PROBLEM TO WORK ON: Using the data below, copy each line that includes the word "will".

MATERIAL FOR THIS EXERCISE:
#####
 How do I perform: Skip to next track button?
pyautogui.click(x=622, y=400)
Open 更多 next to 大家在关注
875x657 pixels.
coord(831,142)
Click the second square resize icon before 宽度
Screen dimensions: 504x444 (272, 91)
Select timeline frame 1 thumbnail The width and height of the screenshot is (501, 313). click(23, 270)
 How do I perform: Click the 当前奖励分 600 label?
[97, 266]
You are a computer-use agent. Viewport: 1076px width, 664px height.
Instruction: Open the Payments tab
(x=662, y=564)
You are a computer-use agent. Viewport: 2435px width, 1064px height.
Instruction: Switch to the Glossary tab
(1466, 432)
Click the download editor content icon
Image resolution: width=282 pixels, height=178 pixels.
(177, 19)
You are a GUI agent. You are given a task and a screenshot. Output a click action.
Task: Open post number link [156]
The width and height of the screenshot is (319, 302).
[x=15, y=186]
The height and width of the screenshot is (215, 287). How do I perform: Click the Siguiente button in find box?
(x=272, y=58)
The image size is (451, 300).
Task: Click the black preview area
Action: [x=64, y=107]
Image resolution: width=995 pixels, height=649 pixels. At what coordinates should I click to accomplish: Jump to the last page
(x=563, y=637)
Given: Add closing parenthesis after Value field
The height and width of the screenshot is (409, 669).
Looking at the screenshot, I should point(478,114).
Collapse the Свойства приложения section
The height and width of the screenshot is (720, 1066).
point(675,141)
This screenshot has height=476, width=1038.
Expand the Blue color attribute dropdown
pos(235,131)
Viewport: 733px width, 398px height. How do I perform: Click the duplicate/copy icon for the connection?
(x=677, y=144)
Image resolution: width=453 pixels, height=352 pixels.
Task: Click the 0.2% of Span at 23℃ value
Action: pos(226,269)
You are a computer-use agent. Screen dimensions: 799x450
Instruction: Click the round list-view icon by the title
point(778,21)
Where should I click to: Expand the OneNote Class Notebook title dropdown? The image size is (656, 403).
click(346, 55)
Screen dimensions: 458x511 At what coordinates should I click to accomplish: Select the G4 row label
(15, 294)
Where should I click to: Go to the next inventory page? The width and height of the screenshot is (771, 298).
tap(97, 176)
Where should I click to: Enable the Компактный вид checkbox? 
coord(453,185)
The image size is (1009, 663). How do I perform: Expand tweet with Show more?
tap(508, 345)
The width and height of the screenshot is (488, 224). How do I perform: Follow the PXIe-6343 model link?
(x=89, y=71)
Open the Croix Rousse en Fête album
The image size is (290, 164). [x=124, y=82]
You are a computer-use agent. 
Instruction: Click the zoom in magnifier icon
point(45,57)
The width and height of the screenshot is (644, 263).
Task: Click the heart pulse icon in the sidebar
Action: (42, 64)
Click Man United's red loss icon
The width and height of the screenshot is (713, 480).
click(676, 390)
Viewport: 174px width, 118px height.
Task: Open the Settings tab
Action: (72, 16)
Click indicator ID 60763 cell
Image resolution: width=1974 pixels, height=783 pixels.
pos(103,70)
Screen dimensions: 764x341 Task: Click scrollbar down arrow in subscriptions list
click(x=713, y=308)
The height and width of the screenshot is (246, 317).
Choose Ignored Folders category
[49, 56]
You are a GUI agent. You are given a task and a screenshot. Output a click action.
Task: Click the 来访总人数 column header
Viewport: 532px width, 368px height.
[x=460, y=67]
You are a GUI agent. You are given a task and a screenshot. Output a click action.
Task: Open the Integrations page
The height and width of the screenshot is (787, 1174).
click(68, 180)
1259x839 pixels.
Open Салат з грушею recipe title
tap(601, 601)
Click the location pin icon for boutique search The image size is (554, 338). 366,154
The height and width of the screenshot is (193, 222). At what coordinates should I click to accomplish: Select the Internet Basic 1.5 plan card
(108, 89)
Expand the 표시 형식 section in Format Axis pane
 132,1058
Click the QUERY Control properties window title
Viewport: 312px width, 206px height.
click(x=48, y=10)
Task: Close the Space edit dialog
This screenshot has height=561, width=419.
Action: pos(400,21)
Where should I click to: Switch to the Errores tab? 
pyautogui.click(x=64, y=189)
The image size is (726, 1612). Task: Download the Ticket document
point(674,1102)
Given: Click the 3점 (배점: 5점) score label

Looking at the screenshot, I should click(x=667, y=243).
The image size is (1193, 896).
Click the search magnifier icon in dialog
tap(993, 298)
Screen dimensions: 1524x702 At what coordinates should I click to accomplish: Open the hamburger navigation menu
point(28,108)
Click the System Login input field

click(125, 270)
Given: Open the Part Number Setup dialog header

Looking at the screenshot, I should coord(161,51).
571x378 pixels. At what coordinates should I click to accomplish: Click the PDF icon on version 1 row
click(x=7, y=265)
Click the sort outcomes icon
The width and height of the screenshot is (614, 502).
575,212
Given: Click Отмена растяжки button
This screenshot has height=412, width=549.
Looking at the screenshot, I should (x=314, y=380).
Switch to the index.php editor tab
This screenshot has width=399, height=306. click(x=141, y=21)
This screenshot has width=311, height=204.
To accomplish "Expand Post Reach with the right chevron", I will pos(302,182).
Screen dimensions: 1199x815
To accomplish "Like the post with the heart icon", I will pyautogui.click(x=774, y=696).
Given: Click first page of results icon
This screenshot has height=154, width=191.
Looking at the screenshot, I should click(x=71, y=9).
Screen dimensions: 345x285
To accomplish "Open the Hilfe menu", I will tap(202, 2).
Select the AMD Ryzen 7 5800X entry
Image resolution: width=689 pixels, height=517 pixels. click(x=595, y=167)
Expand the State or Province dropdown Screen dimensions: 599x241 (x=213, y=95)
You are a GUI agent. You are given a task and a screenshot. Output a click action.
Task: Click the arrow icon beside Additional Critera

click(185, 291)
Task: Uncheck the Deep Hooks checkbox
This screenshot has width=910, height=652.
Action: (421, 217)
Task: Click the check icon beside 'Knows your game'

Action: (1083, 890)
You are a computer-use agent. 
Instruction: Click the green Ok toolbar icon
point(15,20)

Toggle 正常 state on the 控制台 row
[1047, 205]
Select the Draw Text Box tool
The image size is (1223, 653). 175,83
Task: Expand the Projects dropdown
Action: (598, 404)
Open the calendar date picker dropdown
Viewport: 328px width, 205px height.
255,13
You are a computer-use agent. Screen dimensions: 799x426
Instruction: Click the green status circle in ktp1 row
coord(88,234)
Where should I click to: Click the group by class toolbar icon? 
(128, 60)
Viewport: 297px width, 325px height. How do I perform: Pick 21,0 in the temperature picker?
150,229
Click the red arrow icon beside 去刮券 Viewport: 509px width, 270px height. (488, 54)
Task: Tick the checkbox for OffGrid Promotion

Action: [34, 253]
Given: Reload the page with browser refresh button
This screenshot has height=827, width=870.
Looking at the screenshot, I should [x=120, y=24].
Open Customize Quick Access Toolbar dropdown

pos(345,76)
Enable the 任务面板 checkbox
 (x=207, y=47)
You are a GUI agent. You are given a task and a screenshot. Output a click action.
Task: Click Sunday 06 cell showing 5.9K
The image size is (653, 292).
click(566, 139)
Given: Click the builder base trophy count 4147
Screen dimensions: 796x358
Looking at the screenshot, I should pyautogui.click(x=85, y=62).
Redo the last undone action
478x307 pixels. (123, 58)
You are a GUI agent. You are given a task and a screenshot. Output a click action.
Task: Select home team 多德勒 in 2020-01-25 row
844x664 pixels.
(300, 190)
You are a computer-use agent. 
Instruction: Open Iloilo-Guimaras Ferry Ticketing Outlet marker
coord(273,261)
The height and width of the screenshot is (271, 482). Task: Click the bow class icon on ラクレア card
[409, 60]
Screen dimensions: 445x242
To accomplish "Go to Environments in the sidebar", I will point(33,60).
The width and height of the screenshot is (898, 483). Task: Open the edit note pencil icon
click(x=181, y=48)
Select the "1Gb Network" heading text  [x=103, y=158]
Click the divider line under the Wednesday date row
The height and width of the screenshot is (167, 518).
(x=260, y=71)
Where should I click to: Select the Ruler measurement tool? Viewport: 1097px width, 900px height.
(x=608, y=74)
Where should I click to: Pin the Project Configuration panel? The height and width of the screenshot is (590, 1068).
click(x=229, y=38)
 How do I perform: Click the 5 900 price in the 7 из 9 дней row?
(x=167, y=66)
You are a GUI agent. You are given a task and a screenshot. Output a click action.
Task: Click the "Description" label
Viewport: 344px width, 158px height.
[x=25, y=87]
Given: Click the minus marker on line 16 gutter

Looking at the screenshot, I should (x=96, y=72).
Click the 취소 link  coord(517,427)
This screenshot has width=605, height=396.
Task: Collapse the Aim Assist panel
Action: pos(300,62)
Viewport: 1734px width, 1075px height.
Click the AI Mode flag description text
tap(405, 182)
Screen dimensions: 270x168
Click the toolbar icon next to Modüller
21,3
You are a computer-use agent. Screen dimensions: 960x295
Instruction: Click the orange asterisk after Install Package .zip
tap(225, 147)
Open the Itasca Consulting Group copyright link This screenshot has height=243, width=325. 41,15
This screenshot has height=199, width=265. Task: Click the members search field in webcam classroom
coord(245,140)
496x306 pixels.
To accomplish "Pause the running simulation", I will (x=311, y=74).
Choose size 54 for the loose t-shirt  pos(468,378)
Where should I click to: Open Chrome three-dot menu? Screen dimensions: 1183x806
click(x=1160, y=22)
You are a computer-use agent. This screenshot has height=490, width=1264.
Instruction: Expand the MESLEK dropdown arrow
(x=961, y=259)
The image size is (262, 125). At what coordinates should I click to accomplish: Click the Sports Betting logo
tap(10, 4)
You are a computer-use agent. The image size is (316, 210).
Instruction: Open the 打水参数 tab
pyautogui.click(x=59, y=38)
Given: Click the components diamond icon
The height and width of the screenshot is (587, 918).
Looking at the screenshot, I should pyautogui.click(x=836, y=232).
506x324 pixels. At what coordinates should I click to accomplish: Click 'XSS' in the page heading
#####
RESPONSE TO THE TASK:
To accomplish "Expand Post Reach with the right chevron", I will pos(302,182).
To accomplish "Like the post with the heart icon", I will pyautogui.click(x=774, y=696).
To accomplish "Open the Hilfe menu", I will tap(202, 2).
To accomplish "Go to Environments in the sidebar", I will point(33,60).
To accomplish "Pause the running simulation", I will (x=311, y=74).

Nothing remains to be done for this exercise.